Bauernpräsident fordert von Künast Soforthilfe
Geschrieben von KyroxX am 23. Juli 2003 10:30:14:
Als Antwort auf: NACHRICHTEN (owT) geschrieben von Johannes am 23. Juli 2003 00:39:28:
Berlin. Das Gespräch war schon vor zwei Wochen verabredet worden. Eigentlich wollten Renate Künast und Gerd Sonnleitner am Montagabend über die EU-Agrarreform reden. Doch dem Bauernpräsidenten und Kritiker der Landwirtschaftsreform brannte gestern noch ein anderes, wichtigeres Thema unter den Nägeln: Die extreme Trockenheit sorgt für dramatische Ernteausfälle und bei vielen Bauern für Existenznöte.
Im Osten sei in den ersten sechs Monaten gerade einmal halb so viel Regen gefallen wie im langjährigen Durchschnitt, schildert Sonnleitner der grünen Ministerin die dramatische Lage in den neuen Ländern. Die Dürre-Schäden seien sogar größer als die Flutfolgen im letzten Jahr, forderte er von Künast Soforthilfen für die Bauern. Auf bis zu einer Milliarde Euro addieren sich nach Berechnungen des Bauernverbandes die Ernteausfälle. Künast freilich hält diese Zahl für „sehr hoch gegriffen“. Sie will zunächst einmal abwarten, wie groß die Schäden tatsächlich sind.
Das steht jedoch frühestens in zwei bis drei Wochen fest. Dann liegen die amtlichen Ernteergebnisse vor. Nur wenn die Existenz bedroht ist, will Künast den Bauern mit Geld aus ihrem Etat unter die Arme greifen. Zunächst seien die Länder und die EU zuständig, erwartet die Ministerin wenigstens aus Brüssel finanzielle Unterstützung. Die meisten Bundesländer winken ab.

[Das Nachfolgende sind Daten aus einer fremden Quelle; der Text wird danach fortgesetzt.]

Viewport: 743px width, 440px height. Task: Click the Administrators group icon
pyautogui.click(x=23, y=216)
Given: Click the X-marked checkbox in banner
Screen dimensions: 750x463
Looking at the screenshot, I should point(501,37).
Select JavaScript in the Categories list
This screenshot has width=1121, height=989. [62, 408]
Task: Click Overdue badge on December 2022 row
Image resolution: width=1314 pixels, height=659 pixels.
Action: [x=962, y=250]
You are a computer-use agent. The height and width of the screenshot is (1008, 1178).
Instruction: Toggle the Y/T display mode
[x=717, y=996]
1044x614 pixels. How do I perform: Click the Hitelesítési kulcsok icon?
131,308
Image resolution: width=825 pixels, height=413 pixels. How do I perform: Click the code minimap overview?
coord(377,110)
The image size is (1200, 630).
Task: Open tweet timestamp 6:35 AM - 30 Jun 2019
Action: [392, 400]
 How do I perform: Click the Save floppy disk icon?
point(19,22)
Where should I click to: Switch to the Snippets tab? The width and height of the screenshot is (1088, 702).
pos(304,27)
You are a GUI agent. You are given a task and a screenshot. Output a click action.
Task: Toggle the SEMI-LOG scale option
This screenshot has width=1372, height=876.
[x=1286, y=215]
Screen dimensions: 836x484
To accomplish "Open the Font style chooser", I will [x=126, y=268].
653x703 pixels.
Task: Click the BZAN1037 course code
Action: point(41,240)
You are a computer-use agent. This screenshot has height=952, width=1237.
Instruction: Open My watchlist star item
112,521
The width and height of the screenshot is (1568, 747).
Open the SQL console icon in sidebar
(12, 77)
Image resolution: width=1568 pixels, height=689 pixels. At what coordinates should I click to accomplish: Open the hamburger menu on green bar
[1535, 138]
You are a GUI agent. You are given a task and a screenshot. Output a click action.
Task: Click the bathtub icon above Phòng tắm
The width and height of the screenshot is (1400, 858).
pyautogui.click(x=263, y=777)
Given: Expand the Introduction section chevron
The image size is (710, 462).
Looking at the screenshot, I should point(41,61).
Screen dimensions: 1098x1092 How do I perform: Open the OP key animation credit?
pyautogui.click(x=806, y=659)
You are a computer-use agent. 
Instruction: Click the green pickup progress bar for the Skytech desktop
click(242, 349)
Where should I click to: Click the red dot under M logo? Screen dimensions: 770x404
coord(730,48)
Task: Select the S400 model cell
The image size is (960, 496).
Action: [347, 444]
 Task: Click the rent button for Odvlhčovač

Sie wollen keine neuen Programme auflegen. Es fehlt das Geld. Die Ostländer hoffen daher vor allem auf die Hilfe aus Brüssel und Berlin. Die EU-Agrarminister trafen sich gestern, um zu beraten, wie Brüssel den Landwirten helfen kann. Denn auch Künasts Kollegen aus Paris, Wien und Rom machen Druck und fordern frisches Geld aus dem Gemeinschaftstopf. Doch bevor die Finanzmittel bei den Bauern ankommen, könnte es Herbst werden, fürchtet der Bauernverband.
Dass Brüssel zusätzliche Mittel, etwa aus dem Katastrophenfonds, bereit stellt, damit rechnet Künast zunächst einmal nicht. „So weit sind wir noch nicht“, bremst die Ministerin. Brüssel könnte jedoch die Direkt-Beihilfen an die Landwirte um ein halbes Jahr auf August vorziehen. Das planen auch die Bundesländer. Sobald feststehe, wie hoch die Ernteausfälle wirklich seien, könnten einzelne Beihilfen früher ausgezahlt werden, damit es keine Liquiditätsengpässe gibt, überlegt man im Mainzer Landwirtschaftsministerium.
Günstige Darlehen wie Baden-Württemberg will Rheinland-Pfalz jedoch nicht auflegen. Die Landwirtschaftliche Rentenbank in Frankfurt vergebe bereits Kredite mit einem Zinssatz von drei Prozent. Das könne kaum unterboten werden, so Ministeriums-Sprecher Jörg Wagner. Der Vorsitzende des Landwirtschafts-Ausschusses im Europaparlament, Friedrich Wilhelm Graefe zu Baringdorf, kann die Aufregung um die Dürre und die Ernteausfälle ohnehin nicht nachvollziehen. Für ihn gehört das zum „Berufsrisiko“. Es gebe eben trockene oder nasse Jahre. Den Landwirten hilft diese Bauern-Regel kaum weiter.